第3話 入学早々欠席 ~その3~
久しぶりに外の新鮮な空気を吸った気がする。不登校となってからほとんど家の外に出ることはなくなり、家にこもることが多かった。外の世界がこんなにも清々しいとは思ったのは生まれて初めてだと思う。木々にとまっている鳥たちはさえずり、きれいな花を咲かせている植物の近くには蝶がひらひらと羽をはばたかせて飛んでいる。その光景を目にしてまだ春は終わってはいないのだと気づくと少し安心した。

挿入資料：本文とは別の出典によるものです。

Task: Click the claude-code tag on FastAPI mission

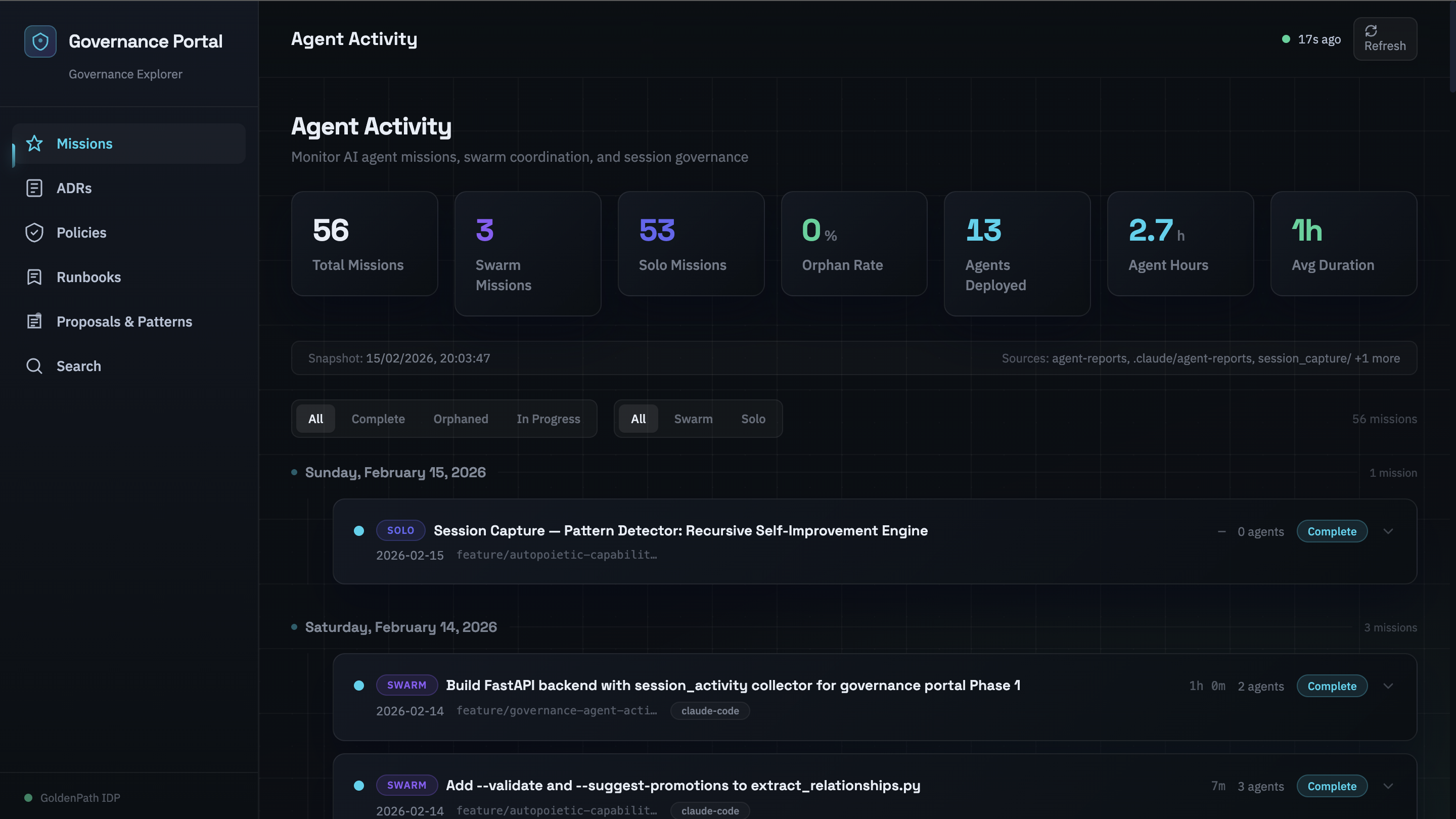Action: (709, 711)
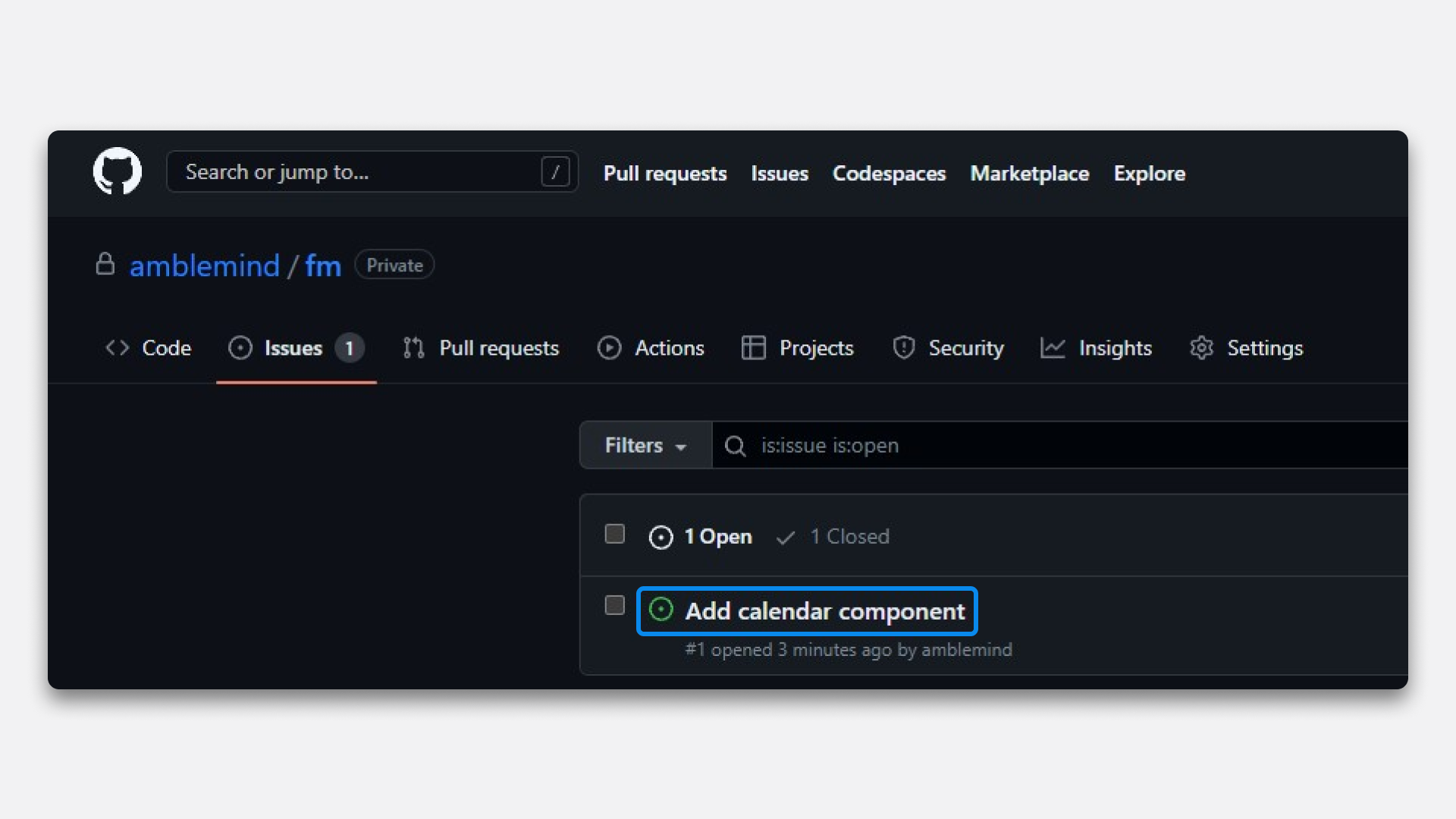Toggle the issues count badge on Issues tab
This screenshot has width=1456, height=819.
click(x=350, y=348)
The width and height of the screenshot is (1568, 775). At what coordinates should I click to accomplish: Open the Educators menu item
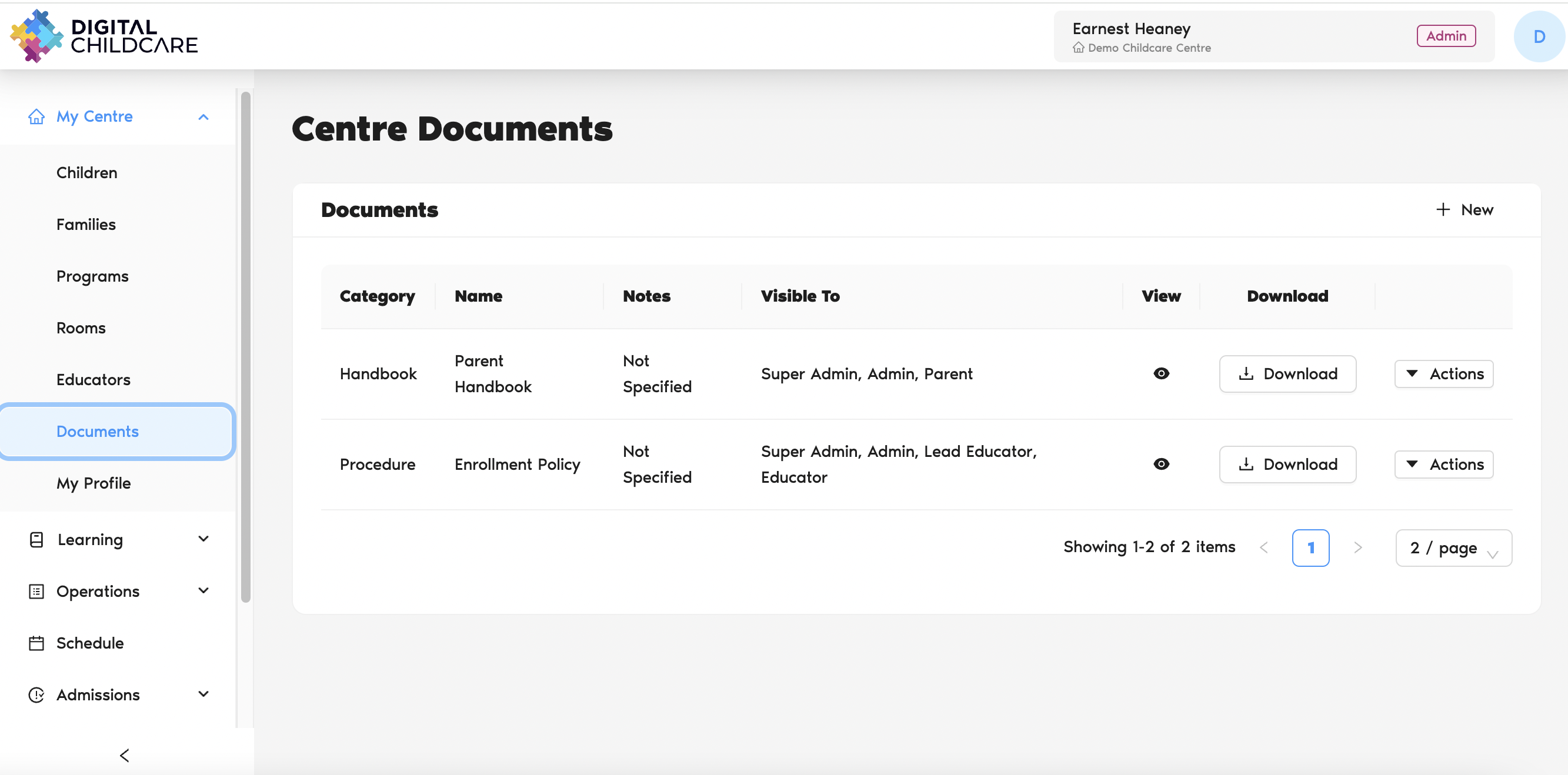tap(93, 380)
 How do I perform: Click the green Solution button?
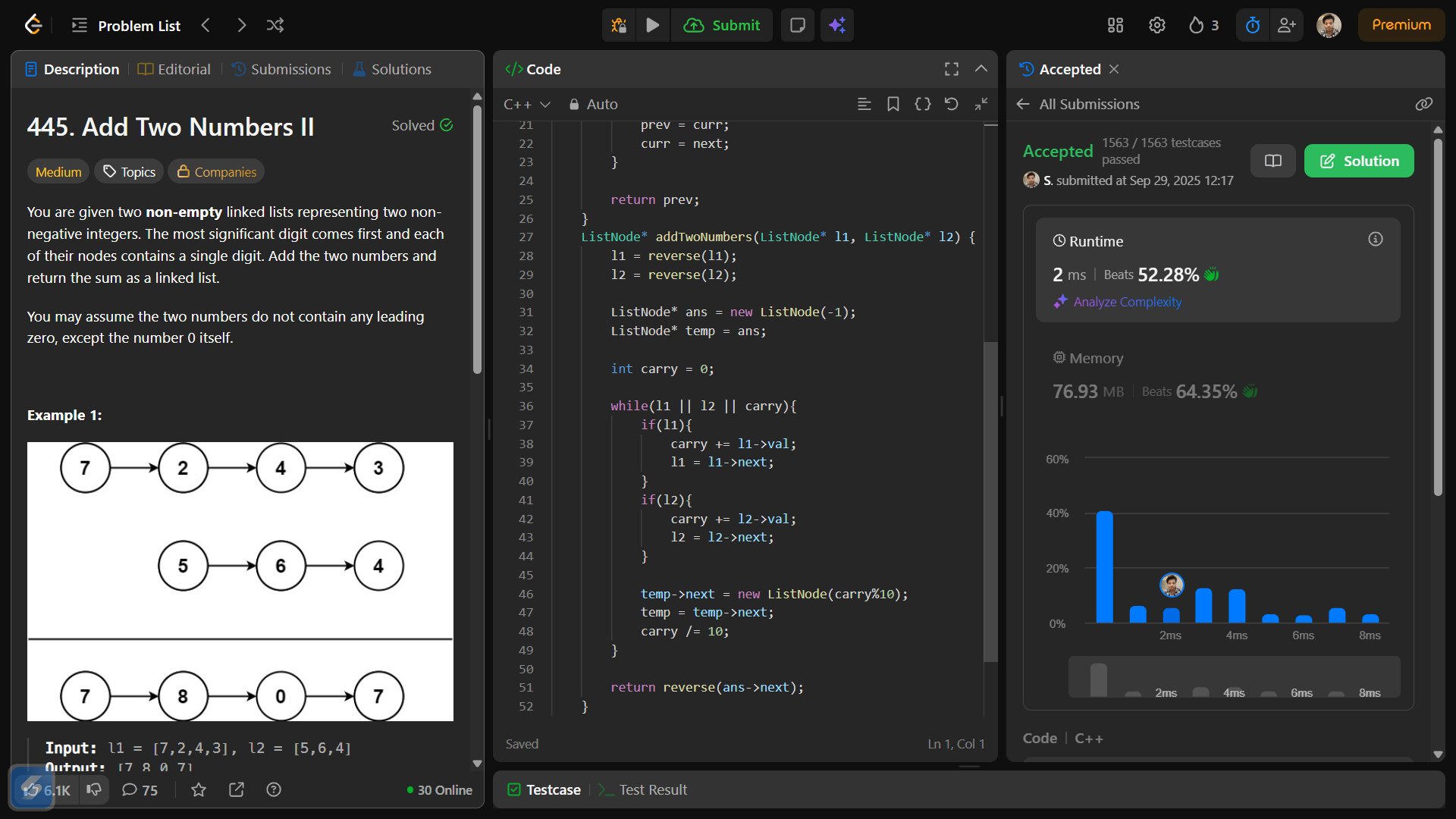click(x=1359, y=161)
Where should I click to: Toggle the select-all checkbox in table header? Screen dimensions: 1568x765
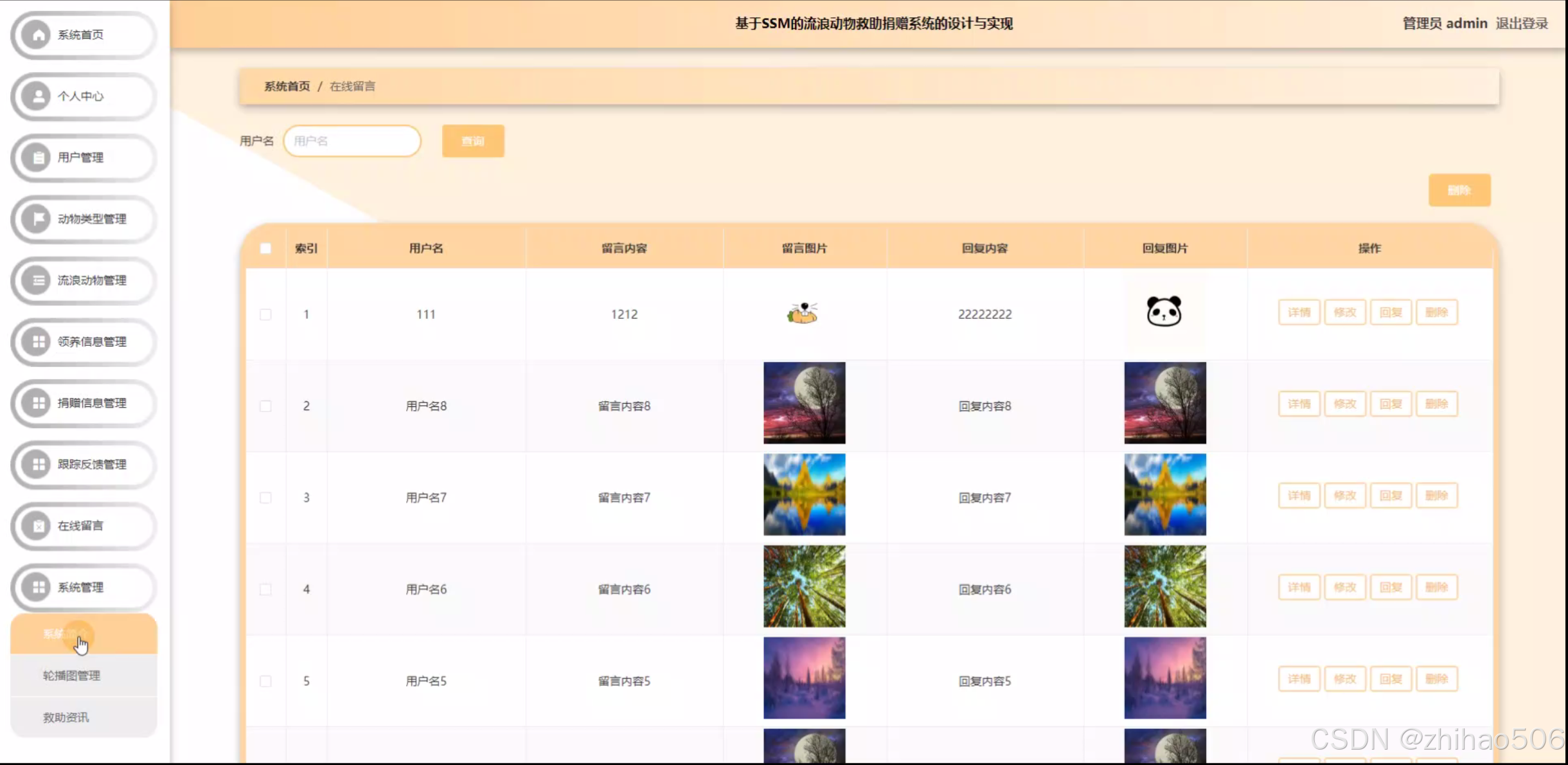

平日の昼間から街を出歩くというのは不思議な気分だ。他の人は今の時間はまだ授業をしているというのに、こんな風にぶらぶらとしているのは、なんだかいけないことをしている気分にさせられる。学校をさぼっている時点で良いか悪いかでいうと無論、悪いことなのだけれども。
「どこまで行くんだ?」
てっきり近くの飲食店あたりで済ませるのかと思っていたが、どうやらそうではないらしい。もう二十分ばかり歩いている。周りはビルが立ち並ぶ街の中心地まで来ていた。
「ここに入りましょう」
そう言って奥田が指さす先はサンドイッチ専門店だった。いかにも女子が好き好んでいきそうなお店だ。自分はというと随分前に一回入ったことがある程度。
店内に入り、注文を済ませて席に着く。奥田はえびとアボカドのサンドイッチを注文し、自分はローストビーフの入ったサンドイッチを頼んだ。
サンドイッチにかぶりつくと、わさび醤油ソースのわさび成分が想像以上に多くて食べ始めは少し鼻にツンときたものの、ローストビーフとわさびの組み合わせはいい具合にマッチしている。奥田のえびとアボカドのサンドイッチはどんなサンドイッチなのだろうかと一瞥すると、おそらく入っているだろうえびが野菜のせいであまり見えない。そういえば奥田は野菜上限までといって野菜をたくさん入れてもらっていたことを思い出す。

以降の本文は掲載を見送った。